Gómez Barranco: I think this specific job offer at ISU was a perfect fit for me. They were seeking a scholar with a specialization in contemporary peninsular Spanish studies, with a focus on film and media studies, and able to teach Spanish for the professions. That was precisely my academic profile. Fortunately, CUNY allowed me to have valuable teaching experience during my doctoral studies when I worked as an adjunct lecturer for Hunter, City College, and John Jay, which made me a competitive candidate. I got the Film Studies Certificate at The Graduate Center, which also made me competitive for the position. To get ready for the interviews, I had great support from colleagues and faculty members at The Graduate Center, who helped me with mock interviews and recommendation letters. Finally, luck (that enigmatic component) helped me during the whole process. 

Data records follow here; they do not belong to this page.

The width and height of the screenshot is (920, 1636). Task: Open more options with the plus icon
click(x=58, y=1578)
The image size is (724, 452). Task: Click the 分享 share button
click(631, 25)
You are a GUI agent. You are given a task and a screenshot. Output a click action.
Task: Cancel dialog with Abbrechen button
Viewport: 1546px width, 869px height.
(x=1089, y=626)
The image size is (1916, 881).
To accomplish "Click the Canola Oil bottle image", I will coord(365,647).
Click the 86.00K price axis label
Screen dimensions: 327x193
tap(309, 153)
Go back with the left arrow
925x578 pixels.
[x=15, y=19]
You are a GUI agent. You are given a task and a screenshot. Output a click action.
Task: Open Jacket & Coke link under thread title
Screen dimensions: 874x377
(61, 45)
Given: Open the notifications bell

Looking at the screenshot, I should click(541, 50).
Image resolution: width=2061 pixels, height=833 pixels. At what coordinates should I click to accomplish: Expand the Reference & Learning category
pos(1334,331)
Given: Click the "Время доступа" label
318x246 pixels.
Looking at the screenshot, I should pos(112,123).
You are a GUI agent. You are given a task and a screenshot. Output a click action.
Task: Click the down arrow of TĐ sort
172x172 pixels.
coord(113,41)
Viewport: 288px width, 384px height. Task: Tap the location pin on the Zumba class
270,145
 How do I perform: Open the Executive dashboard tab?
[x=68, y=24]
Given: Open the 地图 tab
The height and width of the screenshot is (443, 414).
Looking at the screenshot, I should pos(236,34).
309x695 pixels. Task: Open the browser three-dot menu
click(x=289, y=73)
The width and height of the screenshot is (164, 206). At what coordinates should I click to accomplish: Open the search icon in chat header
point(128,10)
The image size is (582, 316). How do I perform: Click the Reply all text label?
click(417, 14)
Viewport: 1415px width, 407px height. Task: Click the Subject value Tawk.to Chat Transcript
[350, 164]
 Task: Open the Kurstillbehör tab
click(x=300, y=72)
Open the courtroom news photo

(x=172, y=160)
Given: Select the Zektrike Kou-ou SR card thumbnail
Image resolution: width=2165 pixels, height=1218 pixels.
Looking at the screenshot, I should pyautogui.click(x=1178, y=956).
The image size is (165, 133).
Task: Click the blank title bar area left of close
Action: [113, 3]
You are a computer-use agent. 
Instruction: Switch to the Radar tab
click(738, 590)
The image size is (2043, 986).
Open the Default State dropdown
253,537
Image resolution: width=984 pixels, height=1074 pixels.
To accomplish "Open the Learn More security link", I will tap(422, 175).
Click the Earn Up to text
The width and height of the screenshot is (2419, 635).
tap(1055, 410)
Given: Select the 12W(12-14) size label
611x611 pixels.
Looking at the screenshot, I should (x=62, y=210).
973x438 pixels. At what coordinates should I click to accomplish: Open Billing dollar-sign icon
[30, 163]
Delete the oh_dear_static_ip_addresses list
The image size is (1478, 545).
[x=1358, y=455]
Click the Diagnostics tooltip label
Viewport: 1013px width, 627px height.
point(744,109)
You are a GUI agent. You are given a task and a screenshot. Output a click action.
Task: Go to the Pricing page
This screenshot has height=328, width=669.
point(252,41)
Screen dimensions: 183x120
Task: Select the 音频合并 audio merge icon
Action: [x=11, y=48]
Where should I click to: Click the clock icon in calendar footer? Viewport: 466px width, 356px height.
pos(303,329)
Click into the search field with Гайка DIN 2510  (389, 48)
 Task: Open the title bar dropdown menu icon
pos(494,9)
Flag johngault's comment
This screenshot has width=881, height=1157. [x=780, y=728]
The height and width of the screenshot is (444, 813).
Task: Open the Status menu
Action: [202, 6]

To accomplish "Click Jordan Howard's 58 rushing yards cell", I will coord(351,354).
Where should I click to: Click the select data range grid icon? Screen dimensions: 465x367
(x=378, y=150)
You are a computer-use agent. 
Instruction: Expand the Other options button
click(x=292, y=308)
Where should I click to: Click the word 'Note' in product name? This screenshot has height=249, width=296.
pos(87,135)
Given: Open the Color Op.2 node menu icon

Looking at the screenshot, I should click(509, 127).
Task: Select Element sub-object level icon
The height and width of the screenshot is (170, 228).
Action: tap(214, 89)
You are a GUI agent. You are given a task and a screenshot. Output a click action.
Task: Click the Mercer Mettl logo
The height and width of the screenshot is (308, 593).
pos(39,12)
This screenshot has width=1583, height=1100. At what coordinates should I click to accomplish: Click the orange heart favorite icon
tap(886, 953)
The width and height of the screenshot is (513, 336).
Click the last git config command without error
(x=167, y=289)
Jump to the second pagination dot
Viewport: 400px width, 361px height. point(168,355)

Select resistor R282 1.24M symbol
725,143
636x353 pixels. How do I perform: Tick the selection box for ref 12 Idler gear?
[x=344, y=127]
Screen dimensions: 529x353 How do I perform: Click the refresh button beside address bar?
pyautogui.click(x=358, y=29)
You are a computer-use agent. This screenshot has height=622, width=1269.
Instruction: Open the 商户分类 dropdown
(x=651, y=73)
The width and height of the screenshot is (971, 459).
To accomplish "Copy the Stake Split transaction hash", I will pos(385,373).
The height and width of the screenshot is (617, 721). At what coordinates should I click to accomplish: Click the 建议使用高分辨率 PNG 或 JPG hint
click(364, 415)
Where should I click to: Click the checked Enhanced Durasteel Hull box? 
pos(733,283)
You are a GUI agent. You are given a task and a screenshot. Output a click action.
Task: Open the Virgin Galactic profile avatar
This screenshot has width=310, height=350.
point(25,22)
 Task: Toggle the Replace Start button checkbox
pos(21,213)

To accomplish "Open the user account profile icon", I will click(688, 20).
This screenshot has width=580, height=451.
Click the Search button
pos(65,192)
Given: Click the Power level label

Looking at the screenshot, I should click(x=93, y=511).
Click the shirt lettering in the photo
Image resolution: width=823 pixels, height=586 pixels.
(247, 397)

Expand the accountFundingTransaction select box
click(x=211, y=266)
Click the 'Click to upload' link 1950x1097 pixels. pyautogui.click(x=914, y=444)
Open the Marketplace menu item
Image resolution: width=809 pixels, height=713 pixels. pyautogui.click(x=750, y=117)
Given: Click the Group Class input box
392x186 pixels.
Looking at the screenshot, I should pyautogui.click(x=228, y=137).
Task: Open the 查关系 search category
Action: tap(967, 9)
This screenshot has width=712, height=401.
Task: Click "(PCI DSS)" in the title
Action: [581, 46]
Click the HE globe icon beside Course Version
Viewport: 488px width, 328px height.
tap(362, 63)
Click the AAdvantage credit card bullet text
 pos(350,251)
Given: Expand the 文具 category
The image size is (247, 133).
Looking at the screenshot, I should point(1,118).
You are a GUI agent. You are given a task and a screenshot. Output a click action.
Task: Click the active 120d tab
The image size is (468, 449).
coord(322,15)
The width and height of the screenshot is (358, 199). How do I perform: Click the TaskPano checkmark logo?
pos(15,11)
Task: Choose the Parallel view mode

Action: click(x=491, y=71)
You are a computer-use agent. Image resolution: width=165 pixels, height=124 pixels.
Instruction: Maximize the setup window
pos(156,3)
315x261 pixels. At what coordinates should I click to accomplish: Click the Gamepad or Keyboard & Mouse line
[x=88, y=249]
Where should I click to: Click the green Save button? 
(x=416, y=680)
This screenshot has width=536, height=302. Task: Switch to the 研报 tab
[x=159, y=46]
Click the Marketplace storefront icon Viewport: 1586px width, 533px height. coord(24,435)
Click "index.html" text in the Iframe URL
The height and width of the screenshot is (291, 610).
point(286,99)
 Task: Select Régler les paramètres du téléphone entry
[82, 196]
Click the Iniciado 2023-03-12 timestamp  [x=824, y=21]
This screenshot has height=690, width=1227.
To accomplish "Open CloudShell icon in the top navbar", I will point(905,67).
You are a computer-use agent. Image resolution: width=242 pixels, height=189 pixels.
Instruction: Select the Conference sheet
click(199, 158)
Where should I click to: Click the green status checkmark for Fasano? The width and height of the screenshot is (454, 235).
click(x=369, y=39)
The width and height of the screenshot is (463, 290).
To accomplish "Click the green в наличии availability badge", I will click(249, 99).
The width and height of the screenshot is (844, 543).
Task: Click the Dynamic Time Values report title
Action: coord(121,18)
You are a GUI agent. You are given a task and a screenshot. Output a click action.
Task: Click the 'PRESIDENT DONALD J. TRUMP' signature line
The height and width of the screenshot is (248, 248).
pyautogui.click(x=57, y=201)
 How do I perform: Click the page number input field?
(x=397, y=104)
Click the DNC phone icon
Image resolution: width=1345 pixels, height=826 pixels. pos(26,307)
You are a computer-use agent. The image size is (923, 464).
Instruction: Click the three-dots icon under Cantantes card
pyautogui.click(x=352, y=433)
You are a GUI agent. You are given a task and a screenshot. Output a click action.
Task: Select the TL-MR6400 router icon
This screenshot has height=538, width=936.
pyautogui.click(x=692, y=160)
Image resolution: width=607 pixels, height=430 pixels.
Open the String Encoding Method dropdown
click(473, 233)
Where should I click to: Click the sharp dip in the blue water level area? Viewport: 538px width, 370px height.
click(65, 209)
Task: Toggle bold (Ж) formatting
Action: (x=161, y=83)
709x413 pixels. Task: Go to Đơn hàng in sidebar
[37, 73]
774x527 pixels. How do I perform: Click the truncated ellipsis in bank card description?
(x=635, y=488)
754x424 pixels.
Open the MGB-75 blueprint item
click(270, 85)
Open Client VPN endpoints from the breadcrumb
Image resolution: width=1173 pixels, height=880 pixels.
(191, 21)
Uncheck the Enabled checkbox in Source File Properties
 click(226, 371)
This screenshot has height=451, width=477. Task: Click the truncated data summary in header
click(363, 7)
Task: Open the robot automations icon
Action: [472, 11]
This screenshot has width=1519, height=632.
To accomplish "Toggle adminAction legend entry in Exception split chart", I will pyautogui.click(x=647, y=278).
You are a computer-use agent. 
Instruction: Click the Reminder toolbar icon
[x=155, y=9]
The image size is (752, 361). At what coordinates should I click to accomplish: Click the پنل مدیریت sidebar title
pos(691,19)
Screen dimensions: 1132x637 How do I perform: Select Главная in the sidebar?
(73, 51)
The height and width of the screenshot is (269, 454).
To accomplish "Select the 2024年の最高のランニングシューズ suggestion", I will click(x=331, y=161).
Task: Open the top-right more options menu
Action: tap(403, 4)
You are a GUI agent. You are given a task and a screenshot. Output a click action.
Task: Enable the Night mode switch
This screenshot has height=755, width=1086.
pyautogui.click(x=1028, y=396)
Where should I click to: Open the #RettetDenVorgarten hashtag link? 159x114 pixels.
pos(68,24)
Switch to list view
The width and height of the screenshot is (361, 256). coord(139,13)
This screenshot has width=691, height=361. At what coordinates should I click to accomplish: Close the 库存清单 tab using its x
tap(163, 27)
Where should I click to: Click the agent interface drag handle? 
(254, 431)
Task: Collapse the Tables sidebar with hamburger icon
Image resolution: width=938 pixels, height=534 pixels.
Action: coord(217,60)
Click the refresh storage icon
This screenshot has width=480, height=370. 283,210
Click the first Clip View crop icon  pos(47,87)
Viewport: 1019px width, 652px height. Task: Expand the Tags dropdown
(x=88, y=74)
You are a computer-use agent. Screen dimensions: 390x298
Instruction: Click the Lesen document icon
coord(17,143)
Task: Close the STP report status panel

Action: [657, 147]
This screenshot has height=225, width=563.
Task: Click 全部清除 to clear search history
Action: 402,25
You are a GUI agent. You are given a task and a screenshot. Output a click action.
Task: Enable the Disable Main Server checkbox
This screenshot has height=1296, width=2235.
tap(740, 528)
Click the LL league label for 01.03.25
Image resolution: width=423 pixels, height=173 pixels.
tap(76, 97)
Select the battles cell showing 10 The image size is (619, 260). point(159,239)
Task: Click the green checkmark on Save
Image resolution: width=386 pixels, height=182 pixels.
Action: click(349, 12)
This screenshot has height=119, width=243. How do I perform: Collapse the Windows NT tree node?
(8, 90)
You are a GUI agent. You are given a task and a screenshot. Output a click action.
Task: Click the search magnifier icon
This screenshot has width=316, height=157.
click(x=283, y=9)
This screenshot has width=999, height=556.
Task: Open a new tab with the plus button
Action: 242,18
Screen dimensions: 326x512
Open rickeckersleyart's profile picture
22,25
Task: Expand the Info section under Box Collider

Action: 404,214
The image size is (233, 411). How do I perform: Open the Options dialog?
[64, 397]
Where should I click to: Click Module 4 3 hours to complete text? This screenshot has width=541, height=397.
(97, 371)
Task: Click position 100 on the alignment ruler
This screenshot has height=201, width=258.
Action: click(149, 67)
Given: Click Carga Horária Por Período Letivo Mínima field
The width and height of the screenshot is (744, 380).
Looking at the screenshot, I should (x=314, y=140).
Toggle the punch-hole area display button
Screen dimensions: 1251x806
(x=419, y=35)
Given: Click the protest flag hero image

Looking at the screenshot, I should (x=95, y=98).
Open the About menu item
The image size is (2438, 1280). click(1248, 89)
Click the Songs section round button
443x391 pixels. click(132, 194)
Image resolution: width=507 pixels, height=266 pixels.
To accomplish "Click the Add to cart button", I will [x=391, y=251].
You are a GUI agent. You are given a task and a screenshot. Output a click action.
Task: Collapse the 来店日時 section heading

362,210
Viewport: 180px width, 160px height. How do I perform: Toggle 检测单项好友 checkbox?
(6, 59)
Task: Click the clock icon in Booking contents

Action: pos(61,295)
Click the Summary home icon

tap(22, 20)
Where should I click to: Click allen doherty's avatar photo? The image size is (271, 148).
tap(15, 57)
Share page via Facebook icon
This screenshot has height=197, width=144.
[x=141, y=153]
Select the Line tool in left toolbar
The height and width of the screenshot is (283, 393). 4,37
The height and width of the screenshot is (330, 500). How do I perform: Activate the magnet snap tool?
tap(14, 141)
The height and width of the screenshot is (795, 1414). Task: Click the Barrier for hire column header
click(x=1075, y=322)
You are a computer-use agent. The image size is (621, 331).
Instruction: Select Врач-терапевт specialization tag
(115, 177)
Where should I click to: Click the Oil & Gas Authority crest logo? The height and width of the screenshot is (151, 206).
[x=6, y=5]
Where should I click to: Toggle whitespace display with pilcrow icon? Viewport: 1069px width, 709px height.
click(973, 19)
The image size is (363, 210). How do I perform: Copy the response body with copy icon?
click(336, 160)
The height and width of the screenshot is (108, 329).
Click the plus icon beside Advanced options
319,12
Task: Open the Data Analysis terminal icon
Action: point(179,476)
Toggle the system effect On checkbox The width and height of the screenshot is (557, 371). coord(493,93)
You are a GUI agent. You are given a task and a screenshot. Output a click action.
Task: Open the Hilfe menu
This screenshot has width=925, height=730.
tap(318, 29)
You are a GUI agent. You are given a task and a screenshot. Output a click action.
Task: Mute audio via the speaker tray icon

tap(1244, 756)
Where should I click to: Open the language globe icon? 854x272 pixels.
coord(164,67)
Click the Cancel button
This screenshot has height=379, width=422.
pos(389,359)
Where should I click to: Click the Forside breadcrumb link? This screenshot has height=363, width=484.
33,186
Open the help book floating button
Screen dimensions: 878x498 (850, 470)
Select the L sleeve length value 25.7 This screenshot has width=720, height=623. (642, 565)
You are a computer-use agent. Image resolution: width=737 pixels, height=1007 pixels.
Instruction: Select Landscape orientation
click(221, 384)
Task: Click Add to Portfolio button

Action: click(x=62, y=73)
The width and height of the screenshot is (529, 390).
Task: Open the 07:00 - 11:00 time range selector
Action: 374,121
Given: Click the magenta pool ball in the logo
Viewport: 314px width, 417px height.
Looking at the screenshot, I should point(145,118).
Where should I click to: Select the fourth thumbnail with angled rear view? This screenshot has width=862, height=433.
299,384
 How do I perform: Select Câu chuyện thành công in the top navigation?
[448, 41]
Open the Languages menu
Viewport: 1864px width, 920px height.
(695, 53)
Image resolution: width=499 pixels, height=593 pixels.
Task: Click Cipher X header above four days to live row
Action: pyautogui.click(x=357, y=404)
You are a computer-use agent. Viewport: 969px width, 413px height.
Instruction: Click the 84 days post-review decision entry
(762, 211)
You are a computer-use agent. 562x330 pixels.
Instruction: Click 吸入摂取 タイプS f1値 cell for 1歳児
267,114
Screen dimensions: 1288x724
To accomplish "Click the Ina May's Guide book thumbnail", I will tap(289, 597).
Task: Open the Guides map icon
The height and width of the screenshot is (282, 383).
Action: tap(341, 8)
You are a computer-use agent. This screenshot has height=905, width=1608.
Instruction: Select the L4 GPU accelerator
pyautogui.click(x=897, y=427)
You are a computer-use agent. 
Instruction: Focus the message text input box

GC: What is your advice for students and recent graduates who are looking for tenure-track positions?

Gómez Barranco: Following my own experience, I would recommend focus on those offers that most accurately fit your profile (so your chances will increase); adapt your supporting materials (cover letter, teaching statement, etc.) to every position you apply for (make them unique and specific); prepare for every step of the selective process (mock interviews were particularly constructive for me); and be patient, because this is a long, tiring process in which you are never entirely under control of everything.

GC: How did The Graduate Center help prepare you for your career?

Gómez Barranco: I will always be thankful to The Graduate Center for supporting me as a doctoral student and for providing me with all the tools and resources I needed during my academic journey. At the Latin American, Iberian, and Latino Cultures (LAILaC) doctoral program, I found an intellectual and affective community (students, faculty members, administrative staff) that made me feel comforted and supported at all times, and to which I was always happy to contribute. By the end of my doctoral studies at The Graduate Center, I think I have grown in both a personal and a professional level, gaining enough self-confidence and experience to join the higher education system as an assistant professor.